2016 CMS Winter Meeting

Niagara Falls, December 2 - 5, 2016


Integrable systems and applications
Org: Stephen Anco (Brock University) and Gino Biondini (University of Buffalo)

MARK ABLOWITZ, University of Colorado, Boulder
Rogue waves in water and light  [PDF]

Large amplitude rogue waves can be generated by the interaction of two oblique interacting waves in deep water. A `rogue’ condition is found which links the angle of interaction with the group velocities of these waves. With this condition the analysis is reduced to a coupled nonlinear Schrodinger (CNLS) system. For a range of interactions this CNLS system exhibits many more extreme events than does the one-dimensional scalar NLS system. Elliptically polarized birefringent light waves also satisfy a CNLS system. The generation of rogue waves is frequently associated with modulation instability.

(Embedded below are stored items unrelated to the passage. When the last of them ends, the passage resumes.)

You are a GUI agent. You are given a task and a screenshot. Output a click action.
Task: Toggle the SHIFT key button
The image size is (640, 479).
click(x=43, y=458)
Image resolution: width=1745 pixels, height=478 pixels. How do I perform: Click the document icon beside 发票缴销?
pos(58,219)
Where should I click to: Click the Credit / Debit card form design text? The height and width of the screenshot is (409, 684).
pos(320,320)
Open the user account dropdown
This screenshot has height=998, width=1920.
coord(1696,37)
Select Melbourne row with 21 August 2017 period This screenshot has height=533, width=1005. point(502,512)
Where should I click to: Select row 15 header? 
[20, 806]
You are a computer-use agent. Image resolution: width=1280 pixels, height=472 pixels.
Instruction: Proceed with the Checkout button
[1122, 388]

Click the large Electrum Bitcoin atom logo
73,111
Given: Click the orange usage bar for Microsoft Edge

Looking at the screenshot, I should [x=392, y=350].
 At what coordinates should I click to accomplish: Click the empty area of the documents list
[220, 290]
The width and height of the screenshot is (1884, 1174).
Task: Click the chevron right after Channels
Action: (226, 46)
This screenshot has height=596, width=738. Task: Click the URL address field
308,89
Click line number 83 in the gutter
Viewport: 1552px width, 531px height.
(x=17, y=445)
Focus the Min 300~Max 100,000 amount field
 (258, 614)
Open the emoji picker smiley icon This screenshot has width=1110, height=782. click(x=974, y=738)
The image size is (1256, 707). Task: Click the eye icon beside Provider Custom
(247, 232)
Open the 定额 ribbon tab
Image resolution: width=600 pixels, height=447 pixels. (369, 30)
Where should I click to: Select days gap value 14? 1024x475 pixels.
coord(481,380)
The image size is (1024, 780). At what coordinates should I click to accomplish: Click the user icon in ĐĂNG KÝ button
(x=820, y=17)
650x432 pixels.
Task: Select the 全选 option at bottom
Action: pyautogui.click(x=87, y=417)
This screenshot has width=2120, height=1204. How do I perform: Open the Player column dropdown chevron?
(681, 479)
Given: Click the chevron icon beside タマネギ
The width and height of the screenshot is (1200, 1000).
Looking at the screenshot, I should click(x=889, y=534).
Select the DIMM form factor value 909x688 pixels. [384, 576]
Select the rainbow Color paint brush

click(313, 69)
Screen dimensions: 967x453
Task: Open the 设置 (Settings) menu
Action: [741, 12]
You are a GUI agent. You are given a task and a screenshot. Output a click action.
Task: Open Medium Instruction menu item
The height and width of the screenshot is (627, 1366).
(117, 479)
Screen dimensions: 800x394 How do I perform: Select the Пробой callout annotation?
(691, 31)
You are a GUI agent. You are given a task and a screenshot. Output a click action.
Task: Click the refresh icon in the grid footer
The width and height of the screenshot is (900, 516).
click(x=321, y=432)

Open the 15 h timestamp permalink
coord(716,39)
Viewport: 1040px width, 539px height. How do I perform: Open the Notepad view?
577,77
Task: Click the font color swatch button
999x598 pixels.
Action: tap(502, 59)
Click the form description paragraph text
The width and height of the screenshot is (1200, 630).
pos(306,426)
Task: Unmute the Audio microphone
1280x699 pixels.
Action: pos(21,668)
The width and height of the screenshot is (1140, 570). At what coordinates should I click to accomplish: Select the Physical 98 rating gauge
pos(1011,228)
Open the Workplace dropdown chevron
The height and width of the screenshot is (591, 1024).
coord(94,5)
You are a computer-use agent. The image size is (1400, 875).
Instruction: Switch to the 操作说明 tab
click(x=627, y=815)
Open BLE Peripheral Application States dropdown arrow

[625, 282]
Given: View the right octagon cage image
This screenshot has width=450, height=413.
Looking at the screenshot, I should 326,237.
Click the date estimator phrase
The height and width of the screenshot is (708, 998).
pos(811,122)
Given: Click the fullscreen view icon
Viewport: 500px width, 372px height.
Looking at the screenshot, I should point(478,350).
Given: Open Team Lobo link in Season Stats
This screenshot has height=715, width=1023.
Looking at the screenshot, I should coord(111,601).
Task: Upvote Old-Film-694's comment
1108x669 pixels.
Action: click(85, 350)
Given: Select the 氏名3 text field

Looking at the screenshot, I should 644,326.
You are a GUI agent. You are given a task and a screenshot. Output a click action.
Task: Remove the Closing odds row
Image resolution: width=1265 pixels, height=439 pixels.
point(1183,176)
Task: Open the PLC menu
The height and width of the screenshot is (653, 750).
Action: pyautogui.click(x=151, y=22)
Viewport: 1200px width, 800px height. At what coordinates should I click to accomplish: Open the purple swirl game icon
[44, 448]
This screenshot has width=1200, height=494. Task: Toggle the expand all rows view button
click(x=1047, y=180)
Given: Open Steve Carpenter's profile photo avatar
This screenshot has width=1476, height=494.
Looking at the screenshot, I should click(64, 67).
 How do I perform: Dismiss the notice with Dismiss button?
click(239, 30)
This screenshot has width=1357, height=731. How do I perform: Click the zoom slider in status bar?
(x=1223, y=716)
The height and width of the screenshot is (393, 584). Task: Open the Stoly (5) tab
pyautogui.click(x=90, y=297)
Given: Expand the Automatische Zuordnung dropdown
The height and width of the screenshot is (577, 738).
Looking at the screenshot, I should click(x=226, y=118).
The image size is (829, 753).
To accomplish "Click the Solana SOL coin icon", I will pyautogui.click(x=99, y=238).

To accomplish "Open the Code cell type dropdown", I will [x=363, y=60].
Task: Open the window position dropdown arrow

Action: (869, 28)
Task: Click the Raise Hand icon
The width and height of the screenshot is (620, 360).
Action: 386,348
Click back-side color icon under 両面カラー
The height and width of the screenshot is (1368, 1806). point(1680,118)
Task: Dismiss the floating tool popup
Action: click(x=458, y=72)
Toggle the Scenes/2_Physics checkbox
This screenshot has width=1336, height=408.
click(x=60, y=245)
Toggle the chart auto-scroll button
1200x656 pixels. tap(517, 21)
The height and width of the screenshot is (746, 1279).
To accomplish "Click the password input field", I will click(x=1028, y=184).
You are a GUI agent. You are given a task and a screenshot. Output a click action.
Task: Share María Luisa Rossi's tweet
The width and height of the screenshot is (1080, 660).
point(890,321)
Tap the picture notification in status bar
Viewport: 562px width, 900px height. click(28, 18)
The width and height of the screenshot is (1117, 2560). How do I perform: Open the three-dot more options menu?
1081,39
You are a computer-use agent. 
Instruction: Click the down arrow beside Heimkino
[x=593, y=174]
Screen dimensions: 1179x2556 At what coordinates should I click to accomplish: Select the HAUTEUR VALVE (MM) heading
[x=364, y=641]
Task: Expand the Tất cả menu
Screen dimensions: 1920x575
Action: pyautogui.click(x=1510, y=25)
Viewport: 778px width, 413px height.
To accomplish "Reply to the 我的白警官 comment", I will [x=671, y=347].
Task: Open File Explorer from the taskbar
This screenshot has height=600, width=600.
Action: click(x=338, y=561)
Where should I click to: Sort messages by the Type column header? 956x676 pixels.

It is often expected that since the CNLS equations exhibit larger growth rates they would produce more rogue events than their scalar counterparts. This is found to occur only when both equations are focusing. When at least one component is defocusing, the CNLS equations may still exhibit larger growth rates, compared to the scalar system, but that does not necessarily result in more or larger events. The nature of the rogue event will also be discussed.

STEPHEN ANCO, Brock University
Integrable multi-component peakon equations from a modified AKNS scheme  [PDF]

The standard AKNS scheme for generating integrable evolution systems is modified to obtain integrable peakon systems. In the simplest case, the modified scheme yields a large family of integrable multi-component peakon equations, together with their recursion operators, symmetries, conservation laws, and bi-Hamiltonian structure.

JINBING CHEN, Southeast University
The backward Neumann system to the construction of algebro-geometric solutions of the negative-order KdV hierarchy  [PDF]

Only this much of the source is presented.